The style object can also be used, accessed, and modified. |
document |
This is a sandboxed document object that provides
node creation and basic element searching facilities. The sandboxed
document provides the following methods: getElementById, createElement, createTextNode,
and write. |
The following standard JavaScript/DOM functions/constructors, and their child functions when applicable, might be called. They can be used only in call position. They cannot be accessed in any other way. They generally behave as the standard JavaScript function, unless otherwise
noted:
- isNaN
- isFinite
- parseInt
- parseFloat
- escape
- unescape
- encodeURI
- encodeURIComponent
- decodeURI
- decodeURIComponent
- alert
- confirm
- prompt
- Date
- RegExp
- Error
- Number
- Math
- setTimeout - This only accepts a function, not a string.
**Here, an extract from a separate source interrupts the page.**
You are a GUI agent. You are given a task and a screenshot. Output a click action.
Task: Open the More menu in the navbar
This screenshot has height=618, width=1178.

- setInterval - This only accepts a function, not a string.
- clearTimeout
- clearInterval
The following special functions are available to compensate
for the JavaScript syntax
limitations imposed by the sandbox:
Table 2. Special functions.
Function |
Description |
get(obj,prop) |
This is a special function to handle accessing
properties in lieu of the [] operator. Calling get(obj,prop) is
equivalent to obj[prop]. |
set(obj,prop,value) |
This is a special function to handle modifying
properties in lieu of the [] operator. Calling set(obj,prop,value) is
equivalent to obj[prop]=value. |
forEach(obj,func) |
This is a special function to iterate through
all the properties in an object, or items in an array. For each item,
the func function is called with the item as
the first argument, the index as the second object,
and the obj as the third object. |
The following functions for DOM manipulation and extra
language features are provided by the Dojo library. This represents
a safe subset of Dojo. All Dojo library functions are provided as
top-level functions. Namespacing is unnecessary because scripts do
have access to modify the global object and can't define global variables.
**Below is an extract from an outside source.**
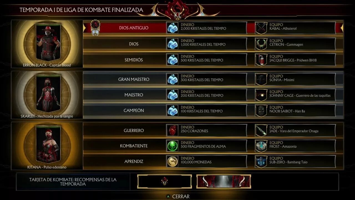Select the Cetrion Gammagen headpiece icon
Viewport: 355px width, 200px height.
[x=261, y=44]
Thus, you can call Dojo functions directly, for example, you can call
mixin(obj,mixinObj).
You might also use the traditional syntax
(dojox.mixin(...)).
Available functions include:
- mixin
- require
- isString
- isArray
- isFunction
- isObject
- isArrayLike
- isAlien
- hitch
- delegate
- partial
- trim
- connect
- disconnect
- subscribe
- unsubscribe
- Deferred
- toJson
- fromJson
- style
- attr
- query - This only searches within the sandbox.
- byId
- body - This returns the root element of the sandbox.
Disabling JavaScript Security
Under
some circumstances, the limitations imposed by the dojox.secure library
might be too restrictive. Therefore, the dojox.secure library can
be disabled server-wide by editing a Java™ properties
file called Leap_config.properties in the
FSP extensions directory (C:\HCL\Leap\extensions on Windows™, /opt/HCL/Leap/extensions on Linux™). Set the value of the ibm.nitro.ApplicationCompilerService.secureJS key
to false. Once the properties file is changed, the
HCL Leap
server
should be restarted to ensure that the configuration takes effect.
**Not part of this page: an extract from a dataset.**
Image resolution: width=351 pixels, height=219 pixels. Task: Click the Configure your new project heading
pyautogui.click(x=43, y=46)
For more information, see Configuring the properties file.
Changing
this configuration setting should only be done if all the Leaps
on the server are known trusted users. Disabling JavaScript Security on a deployment of
the Leap that
allows anonymous users to create applications could pose a serious
security risk.
It should be noted that this configuration only
applies to applications that are deployed after making this configuration
change. Applications that are deployed before this configuration change
must be redeployed for the configuration to take effect.